The mess that is handling structure arguments and returns in LLVM

A feature scheduled to be released in Inko 0.18.0 is the ability to define types to allocate on the stack instead of on the heap:

# Instances of this type are heap allocated.
type User {
  let @name: String
}

# This goes on the stack instead due to the use of the `inline` keyword.
type inline User {
  let @name: String
}

This also meant adding support for passing such values as arguments, capturing them in closures, and returning them. This turned out to be a lot more complicated than anticipated, as the way LLVM handles structure arguments and returns in regards to the system ABI is surprising at best, and downright terrible at worst. Let's take a look at why that is.

Table of contents

What is an ABI?

Within the context of this article, "ABI" refers to the system ABI (Application Binary Interface). In essence, the ABI is a specification that states how values should be passed around (i.e. what registers to place the data in), how to call functions, who (the caller or callee) is supposed to clean up certain registers when returning from a function, and so on.

Two examples of an ABI are the SystemV AMD64 ABI and the ARM ABI (well technically there are many ARM ABIs, but you get the point).

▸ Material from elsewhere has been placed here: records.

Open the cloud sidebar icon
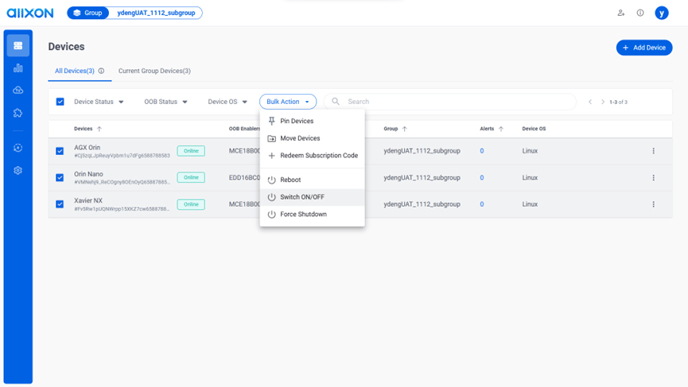 [18, 90]
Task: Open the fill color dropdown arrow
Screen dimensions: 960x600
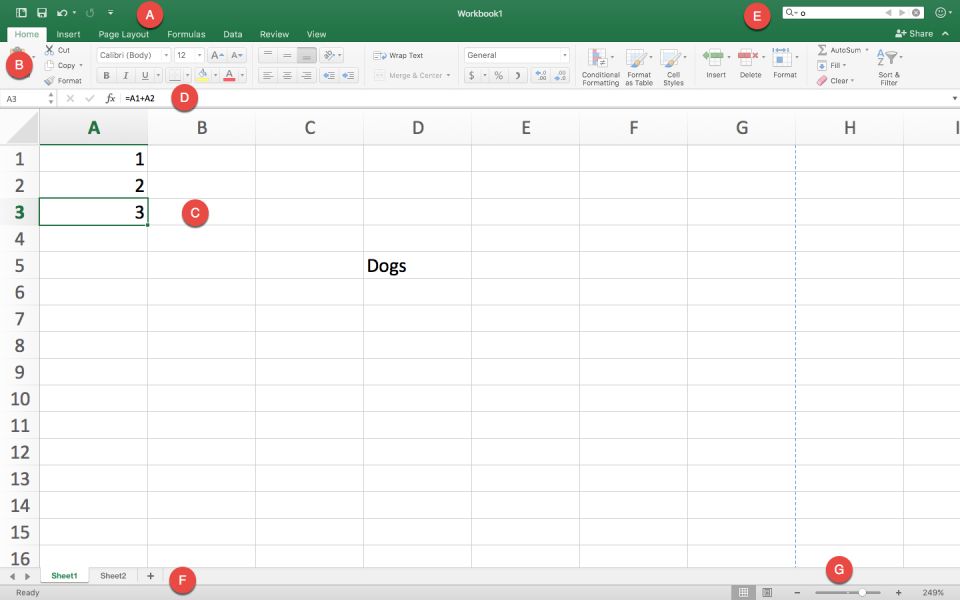Action: click(x=215, y=75)
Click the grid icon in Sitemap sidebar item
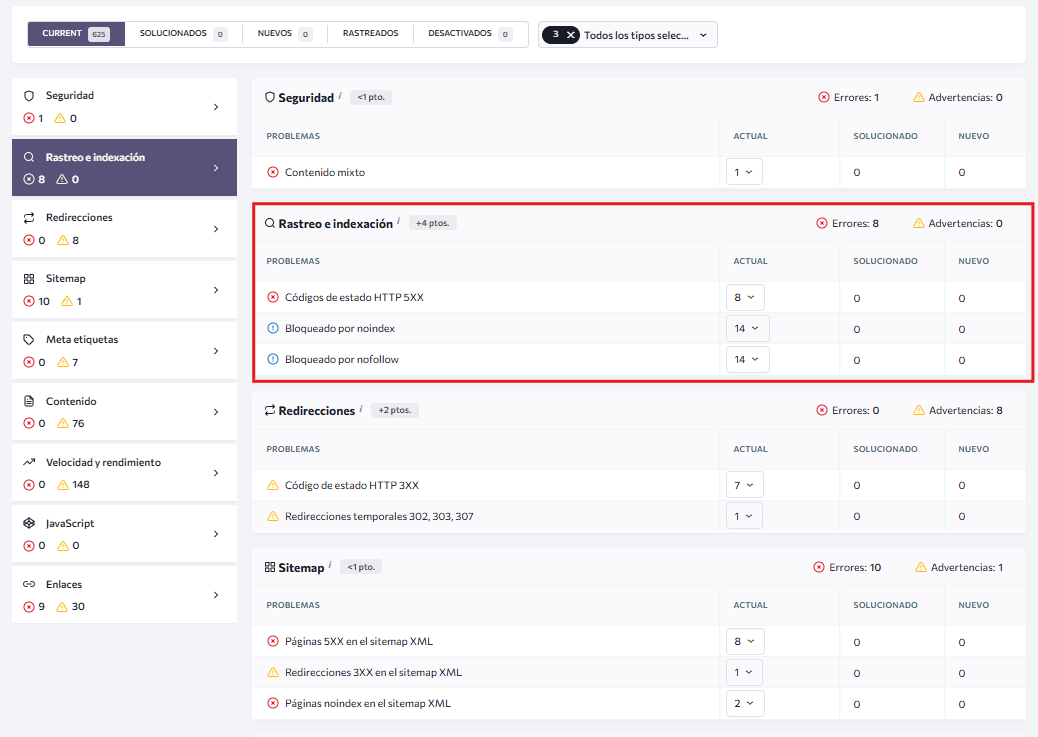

One important aspect is that in spite of CPUs not having a notion of structures or arrays (typically referred to as "aggregate" types in ABI specifications), ABIs still specify how one should pass them around to ensure consistency across platforms and compilers.

At least, that's what should be happening, but as you can probably guess from the title of this article that's not quite the case.

What did LLVM (not) do this time?

LLVM supports aggregate types such as structures, arrays, and vectors (the SIMD kind of vector), on top of its various scalar types such as integers and floats. The syntax LLVM's textual IR uses for structures is the following:

{ type1, type2, ... }

For example, take this Rust structure:

struct Example {
  a: i64,
  b: i32,
  c: f64,
}

This would be expressed in LLVM as follows (LLVM uses double for 64-bits floats instead of f64):

{ i64, i32, double }

With that in mind, one might think that returning a structure in a function is as simple as something along the lines of the following:

define { i64, i32, double } @example() {
  %1 = alloca { i64, i32, double }, align 8
  ...
  ret { i64, i32, double } %1
}

Similarly, it would make sense that if you want to accept a structure as an argument you'd do that as follows:

define @example({ i64, i32, double } %0) {
  ...
}

Surely it's that easy right. RIGHT?

A four panel internet meme about Anakin and Padme

Unfortunately, it's not the case because that would just make too much sense. The problem comes down to the following: while LLVM supports aggregate types, it doesn't make any attempt to lower them down to machine code that's compliant with the target ABI. This means that it might work for simple structures and depending on the ABI of whatever target you're compiling for, or it might fail in a mysterious and difficult to debug manner.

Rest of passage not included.